Ambeone Student’s Projects Gallery
Based on the Big Data Analytics & Machine Learning Techniques taught in Ambeone’s Programs
This is a Gallery of some glimpses Data Science projects done by recent Ambeone students as part of their program.In case you are interested to know more about a particular project/projects, you may contact us for details .
Data Science based Recommender System to recommend Artists from Spotify and creating their segmentation using Clustering
Submitted by: Zehra
Recommender System using Data Science for Spotify Artist Database
Overview
This Data Science project was based on a dataset from Spotify (available on Kaggle) with the attributes of 27,606 artists and the objectives were:
- To create an artist recommender system (correlation based)
- To classify artists into separate clusters based on their attributes (k-means clustering)
(https://www.kaggle.com/yamaerenay/spotify-dataset-19212020-160k-tracks).
Variables
The dataset contains multiple attributes like Contains mean acousticness, danceability, energy, instrumentalness, key, liveness, loudness, mode, speechiness, tempo, valence, duration, popularity, genres for each artist in the spotify dataset.
These were used to construct a Recommender System and Artists Clusters.
Data Cleaning
- Some tracks had the same names and artists but had slightly varying attributes. These duplicates were removed.
- After removing all duplicate artists, 27,606 artists remained.
Key Results
Artist Recommender System
- The artist recommender system allows individuals to enter their preferred artists and the system recommends artists that highly correlate with the preferred artist’s attributes.
- Users can enter more than one preferred artist to get recommendations.
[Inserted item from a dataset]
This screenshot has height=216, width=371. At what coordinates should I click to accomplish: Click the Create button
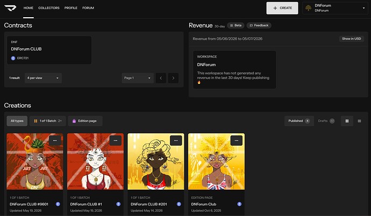pyautogui.click(x=282, y=8)
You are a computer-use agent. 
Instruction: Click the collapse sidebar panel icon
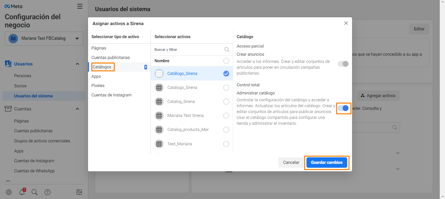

- When users enter more than one preferred artist, the system finds recommendations for each artist individually, and then returns a list of all artists after removing any duplicates.
Clustering Artists
- There are 27,606 artists in the dataset.
- While the silhouette method suggested two clusters as the optimal number, the gap method and the elbow method did not run because of memory issues.
- The artists were classified into 50 clusters. This was mainly because there are more than 50 unique genres mentioned in the artist-genre-kaggle.csv.
- between_SS / total_SS = 6 %
Business Applications
- The artist recommender can be used to recommend artists to streaming users.
- Furthermore, using the k-means clusters of artists, a YouTube channel can be created with curated playlists of similar artists. The channel can then be monetized for advertisements.